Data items
============

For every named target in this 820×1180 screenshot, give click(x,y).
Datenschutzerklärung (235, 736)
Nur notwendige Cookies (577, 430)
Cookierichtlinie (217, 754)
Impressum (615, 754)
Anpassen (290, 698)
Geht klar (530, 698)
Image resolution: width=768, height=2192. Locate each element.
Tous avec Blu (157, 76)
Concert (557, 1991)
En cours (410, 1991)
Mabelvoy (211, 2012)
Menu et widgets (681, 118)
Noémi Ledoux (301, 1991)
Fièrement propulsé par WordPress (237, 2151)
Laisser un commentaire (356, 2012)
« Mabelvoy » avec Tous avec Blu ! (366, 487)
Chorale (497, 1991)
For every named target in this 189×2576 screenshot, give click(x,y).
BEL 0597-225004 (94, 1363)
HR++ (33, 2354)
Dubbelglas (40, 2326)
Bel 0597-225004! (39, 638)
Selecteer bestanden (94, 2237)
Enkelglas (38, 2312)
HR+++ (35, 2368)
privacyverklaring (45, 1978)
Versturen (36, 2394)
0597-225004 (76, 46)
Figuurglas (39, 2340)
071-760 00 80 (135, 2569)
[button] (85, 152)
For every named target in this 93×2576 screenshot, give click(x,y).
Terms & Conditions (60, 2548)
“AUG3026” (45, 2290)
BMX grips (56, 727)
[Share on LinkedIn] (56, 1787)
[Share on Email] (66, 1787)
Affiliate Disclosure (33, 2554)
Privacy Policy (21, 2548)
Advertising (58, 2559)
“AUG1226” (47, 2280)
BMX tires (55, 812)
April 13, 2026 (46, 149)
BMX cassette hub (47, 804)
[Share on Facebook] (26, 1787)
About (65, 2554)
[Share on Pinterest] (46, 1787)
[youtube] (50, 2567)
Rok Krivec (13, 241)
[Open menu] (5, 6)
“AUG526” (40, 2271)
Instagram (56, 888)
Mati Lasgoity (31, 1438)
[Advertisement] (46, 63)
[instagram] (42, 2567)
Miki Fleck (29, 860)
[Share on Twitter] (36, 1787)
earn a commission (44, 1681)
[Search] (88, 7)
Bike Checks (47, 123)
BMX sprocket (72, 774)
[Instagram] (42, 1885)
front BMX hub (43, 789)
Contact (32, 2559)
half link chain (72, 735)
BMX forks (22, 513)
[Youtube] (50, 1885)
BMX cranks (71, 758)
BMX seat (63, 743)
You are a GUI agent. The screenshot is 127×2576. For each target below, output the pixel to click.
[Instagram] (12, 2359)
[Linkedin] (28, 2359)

============

EXERCISE ▸ Nothing should be left out: repeat all of the data exactly.

TASK RESULT ▸
For every named target in this 820×1180 screenshot, give click(x,y).
Datenschutzerklärung (235, 736)
Nur notwendige Cookies (577, 430)
Cookierichtlinie (217, 754)
Impressum (615, 754)
Anpassen (290, 698)
Geht klar (530, 698)
Image resolution: width=768, height=2192. Locate each element.
Tous avec Blu (157, 76)
Concert (557, 1991)
En cours (410, 1991)
Mabelvoy (211, 2012)
Menu et widgets (681, 118)
Noémi Ledoux (301, 1991)
Fièrement propulsé par WordPress (237, 2151)
Laisser un commentaire (356, 2012)
« Mabelvoy » avec Tous avec Blu ! (366, 487)
Chorale (497, 1991)
For every named target in this 189×2576 screenshot, give click(x,y).
BEL 0597-225004 (94, 1363)
HR++ (33, 2354)
Dubbelglas (40, 2326)
Bel 0597-225004! (39, 638)
Selecteer bestanden (94, 2237)
Enkelglas (38, 2312)
HR+++ (35, 2368)
privacyverklaring (45, 1978)
Versturen (36, 2394)
0597-225004 (76, 46)
Figuurglas (39, 2340)
071-760 00 80 (135, 2569)
[button] (85, 152)
For every named target in this 93×2576 screenshot, give click(x,y).
Terms & Conditions (60, 2548)
“AUG3026” (45, 2290)
BMX grips (56, 727)
[Share on LinkedIn] (56, 1787)
[Share on Email] (66, 1787)
Affiliate Disclosure (33, 2554)
Privacy Policy (21, 2548)
Advertising (58, 2559)
“AUG1226” (47, 2280)
BMX tires (55, 812)
April 13, 2026 (46, 149)
BMX cassette hub (47, 804)
[Share on Facebook] (26, 1787)
About (65, 2554)
[Share on Pinterest] (46, 1787)
[youtube] (50, 2567)
Rok Krivec (13, 241)
[Open menu] (5, 6)
“AUG526” (40, 2271)
Instagram (56, 888)
Mati Lasgoity (31, 1438)
[Advertisement] (46, 63)
[instagram] (42, 2567)
Miki Fleck (29, 860)
[Share on Twitter] (36, 1787)
earn a commission (44, 1681)
[Search] (88, 7)
Bike Checks (47, 123)
BMX sprocket (72, 774)
[Instagram] (42, 1885)
front BMX hub (43, 789)
Contact (32, 2559)
half link chain (72, 735)
BMX forks (22, 513)
[Youtube] (50, 1885)
BMX cranks (71, 758)
BMX seat (63, 743)
You are a GUI agent. The screenshot is 127×2576. For each target below, output the pixel to click.
[Instagram] (12, 2359)
[Linkedin] (28, 2359)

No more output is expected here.